■ **Work required**
Reproduce everything from the line that contains "The width and height of the screenshot is (757, 385)." down to the line that contains "Screen dimensions: 427x427" in the listing below, word for word and nothing more. Leave the pictures out.
++++++++
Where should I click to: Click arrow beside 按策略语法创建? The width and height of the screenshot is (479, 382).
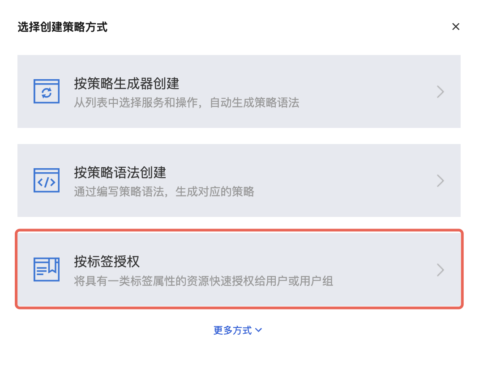point(441,181)

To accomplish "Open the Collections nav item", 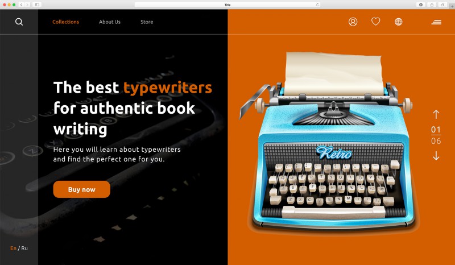I will coord(65,22).
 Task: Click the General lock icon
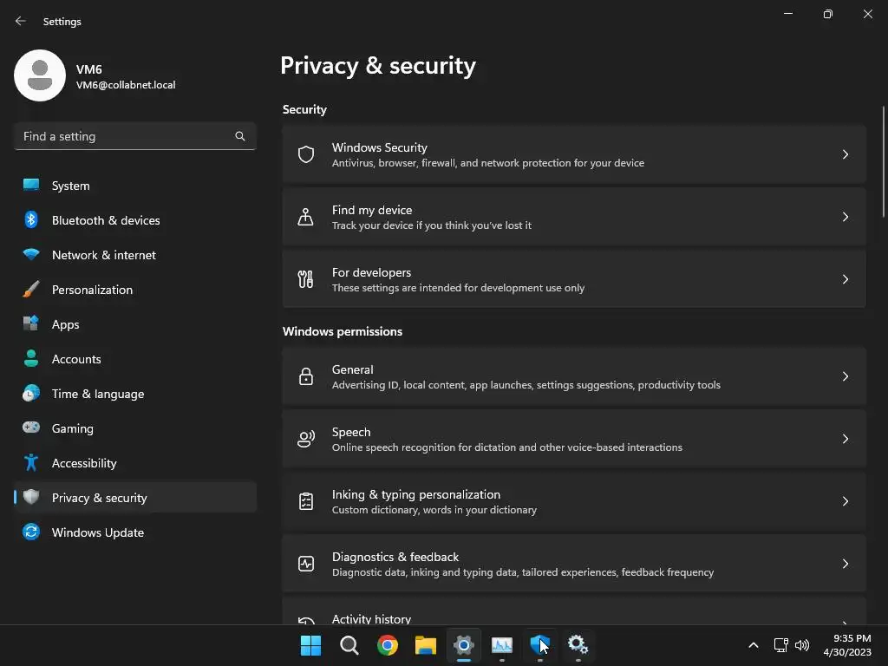305,376
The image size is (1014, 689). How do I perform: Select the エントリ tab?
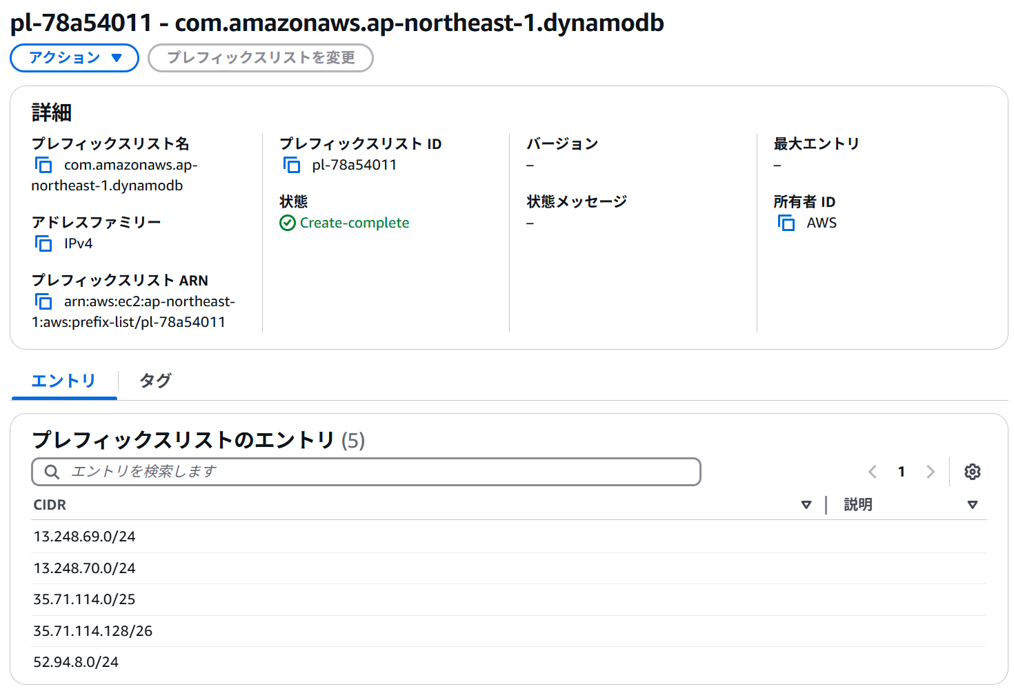[63, 381]
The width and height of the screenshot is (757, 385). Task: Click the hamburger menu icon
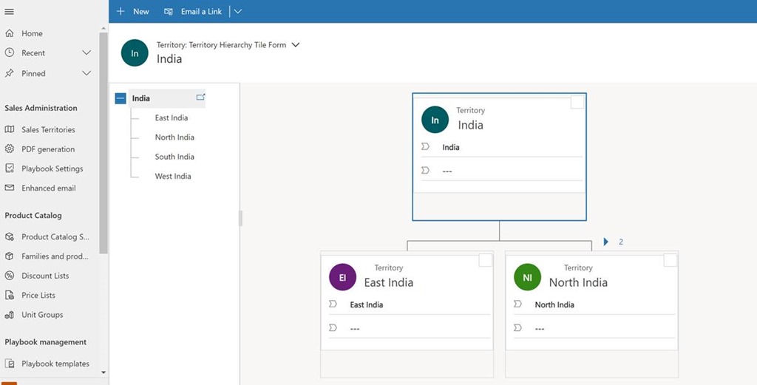coord(10,11)
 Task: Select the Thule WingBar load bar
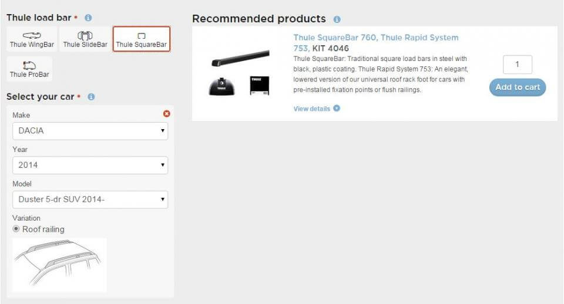pos(32,39)
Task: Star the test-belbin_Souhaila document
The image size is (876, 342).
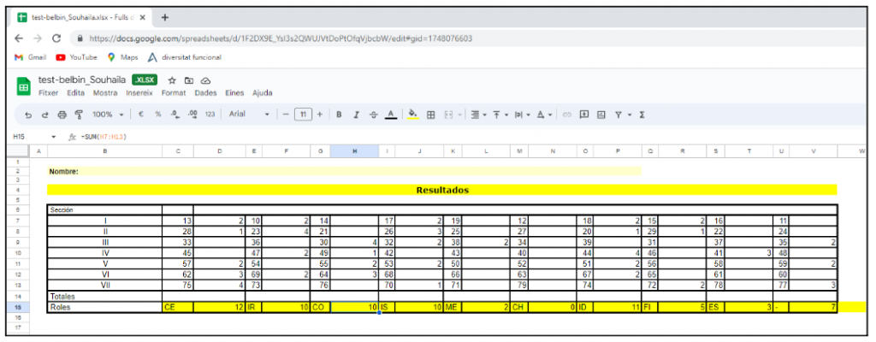Action: 172,80
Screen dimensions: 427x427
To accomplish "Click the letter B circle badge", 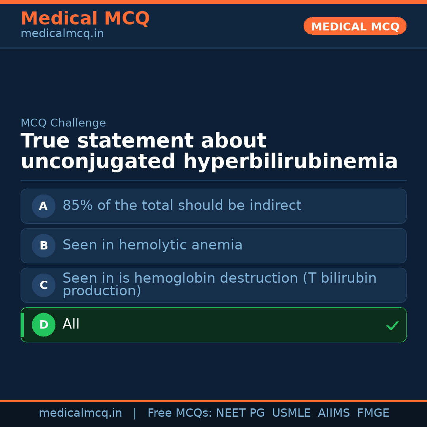I will pyautogui.click(x=43, y=246).
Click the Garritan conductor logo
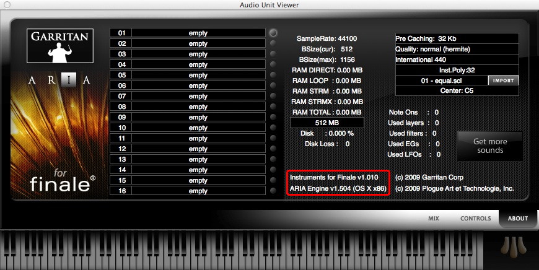This screenshot has height=270, width=539. tap(60, 46)
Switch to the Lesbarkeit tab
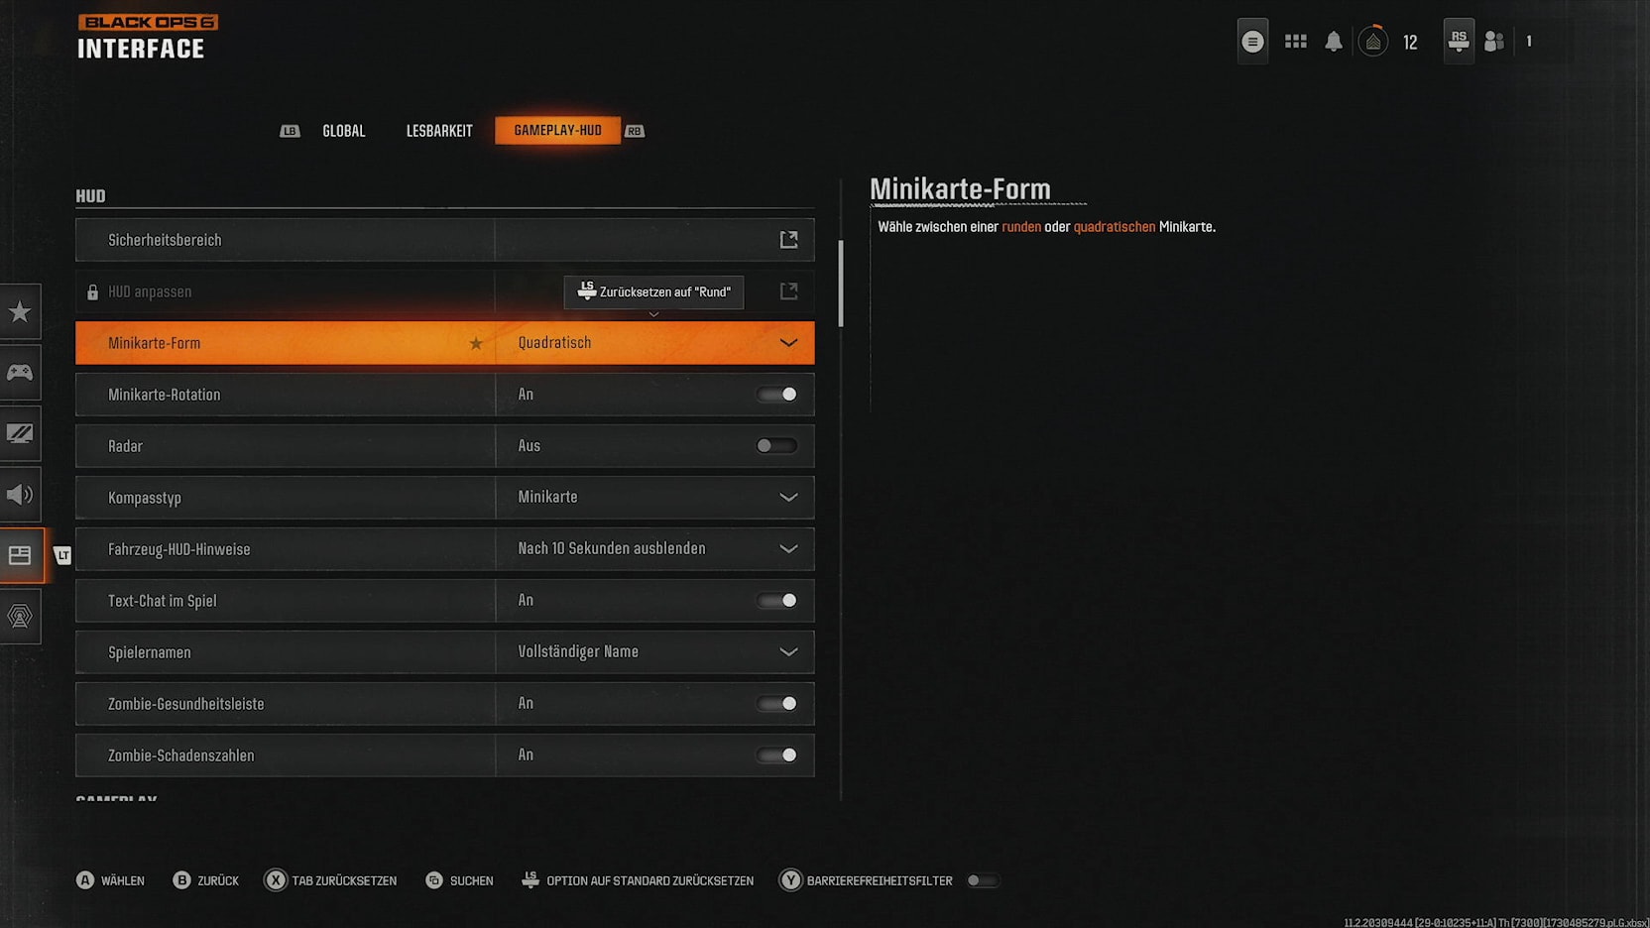This screenshot has width=1650, height=928. pos(439,131)
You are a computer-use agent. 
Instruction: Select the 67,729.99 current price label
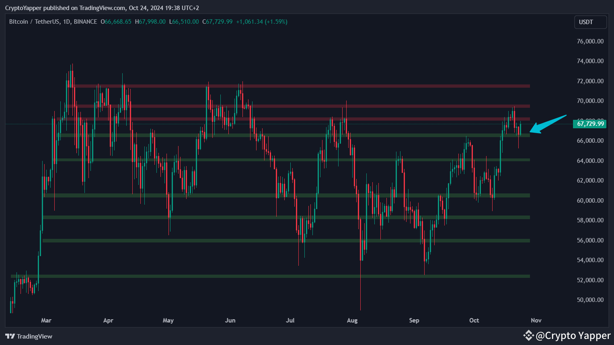pos(589,124)
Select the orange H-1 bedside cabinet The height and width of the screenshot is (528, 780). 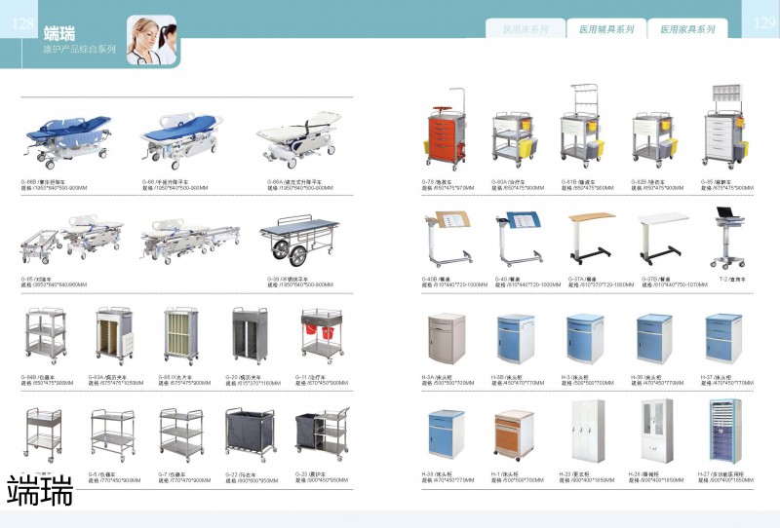tap(513, 434)
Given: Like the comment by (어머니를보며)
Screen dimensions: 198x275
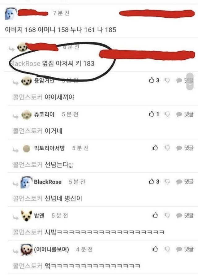Looking at the screenshot, I should tap(155, 249).
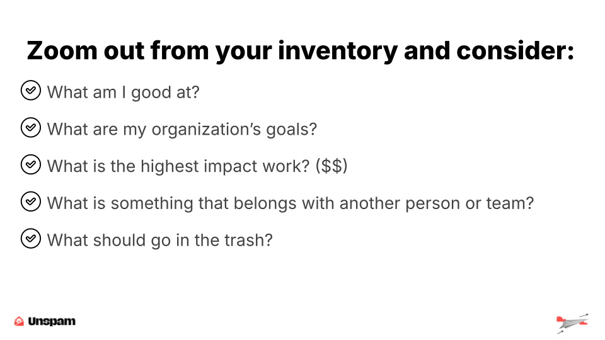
++++++++
■ **Exercise output**
The width and height of the screenshot is (757, 385). Task: Click the hamburger menu icon
coord(10,11)
 Task: Select the Thule WingBar load bar
pos(32,39)
Task: Star the test-belbin_Souhaila document
The image size is (876, 342).
Action: 172,80
Screen dimensions: 427x427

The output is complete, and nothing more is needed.